== ACTIVITY 1 ==
Translate this sentence from the essay about a first son's birth into Spanish: "That bond means acceptance, belonging, connection, family."
== ACTIVITY 2 ==
Write the next part of the essay about a first son's birth, picking up after its final sentence.

== TEXT BLOCK ==
····················

My first son was born September 20th, 1996. That day was memorable for so many reasons. The fear of not knowing what to expect during childbirth was now behind me, my family was all there to help us welcome him to the world, and most importantly my husband Quentin got to meet the first person in his life that he shared a bloodline with.

It was a moment that you can’t quite describe on paper but it is one that will forever live in my heart and one that changed my husband’s life. 

As you may have guessed, my husband was adopted. Having grown up with a mother who was adopted and then a husband who was, I saw very quickly what a moment of meeting someone for the first time, who you share blood with, meant to him. My mother is no different. The bond she has with her biological brother is remarkable and touching and true. That bond means acceptance, belonging, connection, family. Looking into the eyes of his son that first time he held him, you could tell that Quentin felt all of those things.

····················

== GIVEN RECORDS ==
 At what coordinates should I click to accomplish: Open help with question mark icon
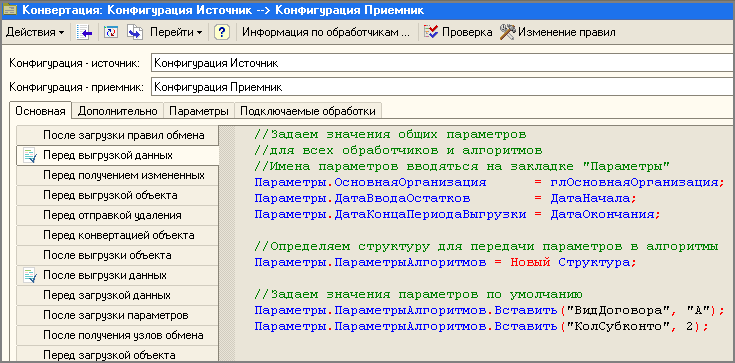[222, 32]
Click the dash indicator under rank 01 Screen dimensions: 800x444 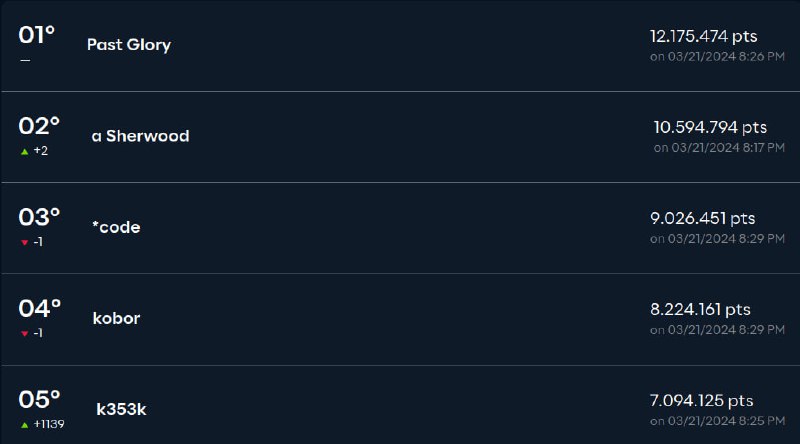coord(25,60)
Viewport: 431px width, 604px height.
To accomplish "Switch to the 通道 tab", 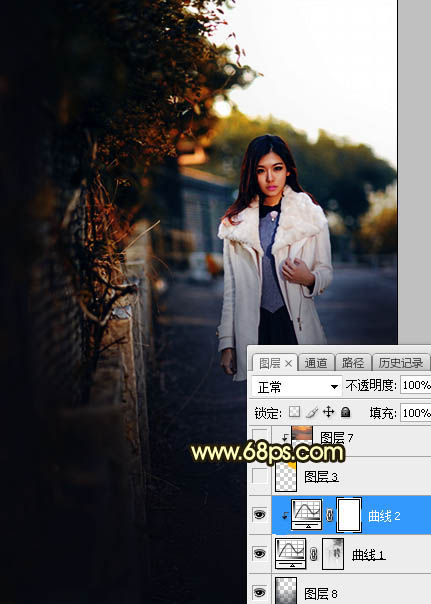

····················

== EXERCISE ANSWER 1 ==
Ese vínculo significa aceptación, pertenencia, conexión, familia.

== EXERCISE ANSWER 2 ==
It was only a year before my husband met his son for the first time, that he found himself strapped to an EKG at the St. Boniface Hospital in Winnipeg. He had been experiencing chest pain, labored breathing and light headedness. He was 26 years old and not your typical patient to be having a heart attack! I’m happy to say that in the end, it wasn’t his heart but rather a culmination of a stressful job, inactivity and anxiety. What that moment did do for him was to prove that he needed to take better care of himself, both mentally and physically. When you are lying in a hospital bed not knowing what is wrong with you, but knowing that clearly something is, it can bring such moments of clarity, as it did for Quentin. He realized that he didn’t want to die and that he would do anything to prevent that from happening. And pretty much from that day on, Quentin has gone to the gym for his daily workout. 

He did it for himself. He did it for me. He did it for the only 3 people he knows in this world who share his blood. He did it so that he can have more time in this life to experience acceptance, belonging, connection and most important of all, family.